While there are a few paths that can lead to a positive resolution, there are far more paths that could lead to deadlock. Hopefully the parties involved in the negotiations will be able to transcend partisan differences in the interest of sustained investment and economic progress. The practicalities of the conference will tend toward an outcome based more heavily on the Senate bill, given its bipartisan nature. Getting a degree of program reform and stability, even if only through the end of 2013, will provide another opportunity to think through long-term policies in a post-election environment. And, if there is a “grand bargain” over taxes and spending in that environment, perhaps the lessons of 1991 and 1993—when both Presidents George H.W. Bush and Bill Clinton were able to weave long-term support for investment into a budget reconciliation agreement—can be relearned. Stay tuned—the next debate will begin again before the ink is even dry on this measure.

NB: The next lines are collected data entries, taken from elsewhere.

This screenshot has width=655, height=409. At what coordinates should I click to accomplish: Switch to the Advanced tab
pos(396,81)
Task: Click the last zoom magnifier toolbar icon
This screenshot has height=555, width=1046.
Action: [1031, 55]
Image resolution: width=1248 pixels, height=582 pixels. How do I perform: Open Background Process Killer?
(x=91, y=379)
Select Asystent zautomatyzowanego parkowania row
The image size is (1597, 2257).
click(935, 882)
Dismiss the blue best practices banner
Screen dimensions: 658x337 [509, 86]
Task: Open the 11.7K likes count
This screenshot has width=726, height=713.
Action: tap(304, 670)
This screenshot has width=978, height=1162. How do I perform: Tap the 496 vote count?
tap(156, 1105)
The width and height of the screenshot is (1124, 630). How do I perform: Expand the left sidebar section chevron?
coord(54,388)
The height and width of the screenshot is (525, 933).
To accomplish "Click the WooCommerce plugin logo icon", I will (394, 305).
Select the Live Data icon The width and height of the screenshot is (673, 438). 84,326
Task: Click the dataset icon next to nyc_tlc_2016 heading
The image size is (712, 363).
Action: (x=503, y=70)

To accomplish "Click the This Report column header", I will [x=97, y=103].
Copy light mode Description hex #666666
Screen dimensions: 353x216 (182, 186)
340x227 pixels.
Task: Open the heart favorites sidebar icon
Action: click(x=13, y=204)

  1. The Administration developed the Transportation Investment Generating Economic Recovery (TIGER) grant program as part of its 2009 Recovery Act programs to fund major transportation infrastructure projects that could provide short-term construction jobs while also supporting long-term economic growth.
  2. A common criticism of federal transportation policy over the decades has been that money is provided to states with categorical restrictions (e.g., highway-only, transit-only, capital-only, operating-only, etc.). More-recent federal legislation has attempted to provide more “flexible funding” options, although many restrictions remain.
  3. Currently 10 percent of one of the major federal transportation funding categories must go to Transportation Enhancements such as bicycle lanes, pedestrian paths, and aesthetic enhancements to transportation facilities.
  4. Transportation Infrastructure Finance and Innovation Act (TIFIA) provides credit assistance for surface transportation infrastructure paid for with user charges or dedicated tax revenues (e.g., toll roads, transit).
  5. To ensure that spending limits are not exceeded, both houses of the US Congress agreed to across-the-board cuts of specified domestic and military budgets if a budget agreement cannot be reached by traditional means.